Nasza Loteria SR - pasek na kartach artykułów

Mieszkańcy Duninowa walczą ze smrodem. Zamiast wody spływają odchody

Alek Radomski [email protected]
Mieszkańcy Duninowa alarmują o nieprzyjemnym zapachu w pobliżu kościoła w Duninowie.
Mieszkańcy Duninowa alarmują o nieprzyjemnym zapachu w pobliżu kościoła w Duninowie. sxc.hu
- Tym rowem zamiast wody spływają odchody. Z powodu fetoru nie możemy otwierać okien - skarżą się mieszkańcy Duninowa.

Wąski poniemiecki rów biegnie wzdłuż drogi w pobliżu kościoła w Duninowie. To samo centrum wsi. Powinna nim płynąć deszczówka. Zamiast niej - jak alarmują mieszkańcy - spływają odchody.
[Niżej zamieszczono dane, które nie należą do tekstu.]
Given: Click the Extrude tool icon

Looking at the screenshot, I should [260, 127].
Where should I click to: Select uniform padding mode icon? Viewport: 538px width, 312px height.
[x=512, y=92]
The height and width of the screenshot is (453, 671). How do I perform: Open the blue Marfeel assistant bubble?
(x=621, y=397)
- Smród jest niemiłosierny - mówi Bożena Duda, mieszkanka Duninowa. - A będzie jeszcze gorzej. W tym roku już parę dni było ciepłych. Odczuliśmy to, i to dosłownie. Jak za chwilę termometry pokażą jeszcze kilka kresek więcej, to okien już nie otworzymy.
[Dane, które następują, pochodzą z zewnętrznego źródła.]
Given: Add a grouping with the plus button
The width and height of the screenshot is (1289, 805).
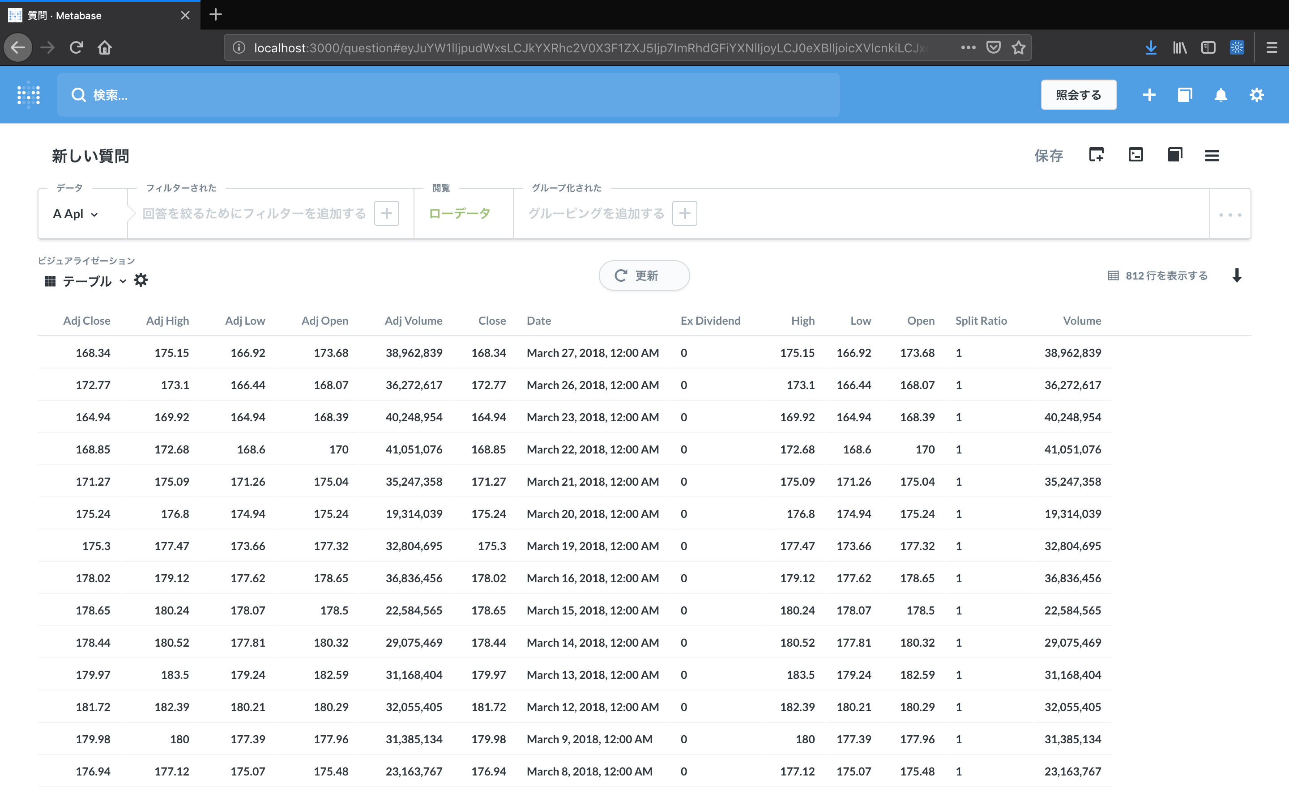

Czytaj również: Smród w Słupsku. To ścieki powodują fetor

Smrodliwy kłopot w Duninowie trwa od kilku lat. Najpierw poczuli go ci, którzy mieszkają najbliżej rowu. Później mieszkańcy, których domy zlokalizowane są w dalszej odległości. Teraz czują niemal wszyscy. Duninowo jest skanalizowane, ale jego mieszkańcy zaznaczają, że nie wiedzą, czy każdy dom jest podłączony do sieci kanalizacyjnej. Szczególnie chodzi o domy niedawno wybudowane.

- Ta kwestia jest poruszana na zebraniach sołeckich, ale się rozmywa. Przed nami kolejne lato, a my znów jesteśmy poszkodowani. Tymczasem w samym centrum miejscowości śmierdzi, a przecież w Duninowie są osoby prowadzące gospodarstwa agroturystyczne.
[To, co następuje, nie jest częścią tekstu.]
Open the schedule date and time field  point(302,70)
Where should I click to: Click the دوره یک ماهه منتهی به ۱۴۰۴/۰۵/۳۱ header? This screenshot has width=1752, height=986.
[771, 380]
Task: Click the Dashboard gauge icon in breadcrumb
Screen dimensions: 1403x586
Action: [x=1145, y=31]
Turyści narzekają i kręcą nosami. My nie kręcimy, musimy z tym śmierdzącym problemem żyć - podkreśla Bożena Duda.

Czytaj też: Słupsk znów jest miastem wielkiego smrodu

Krzysztof Wysocki, zastępca wójta gminy Ustka, przyznaje, że to faktycznie problem. Jednak nie ciągły, tylko cykliczny. Rozumie jego uciążliwość dla mieszkańców, ale zaznacza, że to nie jest tak, iż gmina nic z tym nie robi.
Kłopot w tym, że do tej pory badania przeprowadzone przez inspektorów środowiska nic nie wykazały. Zapewnia, że gmina stara się, aby ten temat jak najszybciej udrożnić.

O wiele więcej w tej smrodliwej sprawie ma do powiedzenia gminny radny Henryk Dudka, który mieszka w Duninowie.

- Mój dom stoi dwadzieścia metrów od tego rowu - mówi Henryk Dudka.
- Faktycznie jest z nim problem, ale powoli dajemy sobie radę. Rów biegnie na prywatnej posesji i dopiero teraz udało nam się załatwić formalności z właścicielami.

W przyszłym tygodniu przystąpimy do jego oczyszczania. Dopiero wówczas dowiemy się, co tak naprawdę jest źródłem problemu, czyli tego smrodu. Moim zdaniem są to zastoje. Rów nie jest drożny i pojawia się fetor. Niewykluczone, że później ten rów przykryjemy.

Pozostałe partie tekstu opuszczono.